そして北山君が演じる沖田総司とたくさんの敵が見えて
(やっぱり彼を演劇部に)
「すごかったよ北山君」
「!!」
「あなたを演劇部部員第一号に任命します」
「えっお断りします」
「なんで今の演技最高だったのに」
「他にもやりたいやついるはずだから」
「それなら1週間後まで私の手伝いをしてよ」
「手伝い?」
「そっ実は1週間後に舞台をやってそれで部員集めを」
「・・・・・・・分かった」
「本当」
「それじゃこのセリフを呼んでみて」
北山君が読むよう頼んだセリフは一人の少女が沖田総司が新撰組の一人だと知るシーンだ
「分かったわよ読むわよ」
(すっごい見られてる、緊張してきた)
「貴方様は本当に新撰組の方なのですか?」
「・・・・・ああそなたには知られたくなかった」
「私の手はもう血に染まってしまった。
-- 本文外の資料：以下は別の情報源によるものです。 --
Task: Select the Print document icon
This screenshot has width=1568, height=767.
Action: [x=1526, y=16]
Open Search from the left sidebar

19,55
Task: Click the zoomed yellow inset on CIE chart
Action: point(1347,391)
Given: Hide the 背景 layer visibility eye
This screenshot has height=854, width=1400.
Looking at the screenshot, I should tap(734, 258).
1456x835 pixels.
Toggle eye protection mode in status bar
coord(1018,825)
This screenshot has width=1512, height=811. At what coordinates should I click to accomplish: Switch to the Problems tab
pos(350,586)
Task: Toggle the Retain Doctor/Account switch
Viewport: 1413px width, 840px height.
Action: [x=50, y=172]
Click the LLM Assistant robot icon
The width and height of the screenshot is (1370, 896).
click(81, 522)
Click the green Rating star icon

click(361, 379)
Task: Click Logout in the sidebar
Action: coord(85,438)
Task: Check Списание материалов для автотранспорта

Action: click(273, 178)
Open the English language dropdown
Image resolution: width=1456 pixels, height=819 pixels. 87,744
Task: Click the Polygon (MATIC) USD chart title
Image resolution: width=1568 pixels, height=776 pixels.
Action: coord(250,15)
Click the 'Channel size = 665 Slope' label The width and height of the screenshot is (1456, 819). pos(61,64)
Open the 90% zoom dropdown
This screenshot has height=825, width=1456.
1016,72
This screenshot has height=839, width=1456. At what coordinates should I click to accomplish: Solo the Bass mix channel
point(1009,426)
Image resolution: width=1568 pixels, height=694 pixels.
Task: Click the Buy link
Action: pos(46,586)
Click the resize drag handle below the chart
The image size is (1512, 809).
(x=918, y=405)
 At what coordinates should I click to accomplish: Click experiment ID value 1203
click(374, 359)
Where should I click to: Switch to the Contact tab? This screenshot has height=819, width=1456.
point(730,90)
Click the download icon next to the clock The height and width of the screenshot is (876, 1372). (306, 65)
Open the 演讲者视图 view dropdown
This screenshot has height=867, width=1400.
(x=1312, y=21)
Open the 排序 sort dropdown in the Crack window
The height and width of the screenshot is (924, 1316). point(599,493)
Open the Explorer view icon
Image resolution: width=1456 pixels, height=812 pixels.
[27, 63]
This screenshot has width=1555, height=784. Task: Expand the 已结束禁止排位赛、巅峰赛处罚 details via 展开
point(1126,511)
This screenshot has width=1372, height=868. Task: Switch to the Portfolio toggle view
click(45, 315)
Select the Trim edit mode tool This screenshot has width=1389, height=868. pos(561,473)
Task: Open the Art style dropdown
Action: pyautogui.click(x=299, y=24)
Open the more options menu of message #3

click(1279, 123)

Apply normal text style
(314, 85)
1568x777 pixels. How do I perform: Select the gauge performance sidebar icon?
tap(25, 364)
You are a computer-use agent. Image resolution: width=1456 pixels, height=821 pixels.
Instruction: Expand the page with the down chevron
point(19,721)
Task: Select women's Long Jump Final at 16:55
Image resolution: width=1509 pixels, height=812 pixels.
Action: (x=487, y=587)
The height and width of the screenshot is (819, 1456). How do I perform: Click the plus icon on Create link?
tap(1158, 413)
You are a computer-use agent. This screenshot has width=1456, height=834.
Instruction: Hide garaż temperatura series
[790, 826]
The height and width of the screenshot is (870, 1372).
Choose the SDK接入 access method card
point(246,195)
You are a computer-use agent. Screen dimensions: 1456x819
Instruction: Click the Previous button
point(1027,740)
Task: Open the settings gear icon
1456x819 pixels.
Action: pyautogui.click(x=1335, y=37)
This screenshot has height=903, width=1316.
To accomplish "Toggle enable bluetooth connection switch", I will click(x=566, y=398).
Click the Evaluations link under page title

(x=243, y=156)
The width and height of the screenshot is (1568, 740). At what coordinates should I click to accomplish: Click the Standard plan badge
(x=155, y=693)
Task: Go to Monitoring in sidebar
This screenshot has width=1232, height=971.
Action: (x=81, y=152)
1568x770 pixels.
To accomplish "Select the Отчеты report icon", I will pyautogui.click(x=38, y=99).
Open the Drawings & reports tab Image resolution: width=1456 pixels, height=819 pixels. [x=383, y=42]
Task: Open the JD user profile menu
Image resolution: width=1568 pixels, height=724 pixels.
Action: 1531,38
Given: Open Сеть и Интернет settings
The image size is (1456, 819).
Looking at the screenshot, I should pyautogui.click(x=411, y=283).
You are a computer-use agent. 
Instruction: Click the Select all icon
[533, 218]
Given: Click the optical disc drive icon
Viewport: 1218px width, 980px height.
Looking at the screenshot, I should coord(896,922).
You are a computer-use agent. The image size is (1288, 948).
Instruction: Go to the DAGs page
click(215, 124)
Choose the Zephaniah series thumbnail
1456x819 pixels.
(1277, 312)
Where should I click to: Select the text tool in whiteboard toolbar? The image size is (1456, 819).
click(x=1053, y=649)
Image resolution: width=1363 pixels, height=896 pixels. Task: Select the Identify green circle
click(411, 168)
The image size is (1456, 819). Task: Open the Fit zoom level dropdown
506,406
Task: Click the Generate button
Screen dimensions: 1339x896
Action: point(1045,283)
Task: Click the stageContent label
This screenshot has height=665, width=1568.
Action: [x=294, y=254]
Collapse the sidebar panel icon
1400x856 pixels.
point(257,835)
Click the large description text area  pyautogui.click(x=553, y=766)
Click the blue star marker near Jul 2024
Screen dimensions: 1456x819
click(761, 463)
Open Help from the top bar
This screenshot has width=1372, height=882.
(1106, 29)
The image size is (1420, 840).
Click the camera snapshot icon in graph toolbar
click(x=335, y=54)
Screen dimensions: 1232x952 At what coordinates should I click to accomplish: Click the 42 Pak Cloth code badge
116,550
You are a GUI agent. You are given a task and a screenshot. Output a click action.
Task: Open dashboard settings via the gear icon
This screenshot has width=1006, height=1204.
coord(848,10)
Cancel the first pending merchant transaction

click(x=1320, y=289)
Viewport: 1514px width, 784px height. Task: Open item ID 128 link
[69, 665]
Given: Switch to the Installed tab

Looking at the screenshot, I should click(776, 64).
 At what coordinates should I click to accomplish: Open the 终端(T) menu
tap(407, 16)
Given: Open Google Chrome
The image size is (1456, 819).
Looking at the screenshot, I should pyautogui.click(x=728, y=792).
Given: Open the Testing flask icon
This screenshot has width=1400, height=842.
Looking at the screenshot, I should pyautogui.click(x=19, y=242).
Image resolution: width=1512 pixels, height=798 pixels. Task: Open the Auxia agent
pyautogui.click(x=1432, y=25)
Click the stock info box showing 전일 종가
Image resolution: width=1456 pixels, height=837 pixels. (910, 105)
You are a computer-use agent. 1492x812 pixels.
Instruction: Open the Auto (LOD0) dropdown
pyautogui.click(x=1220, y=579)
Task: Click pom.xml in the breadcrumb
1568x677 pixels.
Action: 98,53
だから純粋なそなたには」
(すっごいなんか私もつらくなってくる)
「そんなこと・・・ないです。私を人切りから救ってくださった貴方様の手は血塗られてないです」
(上手に出来たよね)
「最初は緊張して駄目だな、最後は良かったほうだな」
「本当!」
「でも、言葉に感情が無かった」
「言葉に?」
「あのさ、おはようって言ってみて」
「?おはよう」
「これって意味があるの?」
「ハァーおはようにもいろんな感情とかがあるだろう」
「???」
「それじゃ、俺がやるからよく見とけよ」
(あいさつにも感情がある?)
「眠たいときのおはよう、友達に会ったときのおはよう、暗いときのおはよう」
「あっ、そうだね。おはようにもいろいろあるね」
「そうだろ、どんなセリフも感情によって色んなセリフになる」
「たとえば、今の沖田総司のセリフも」
「早くやってみて」
「くくっ私の手はもう血に染まっている。だから純粋なそなたには」
彼は刀についている血を舐めたのだまるで人を切るのを楽しんでいるみたいに。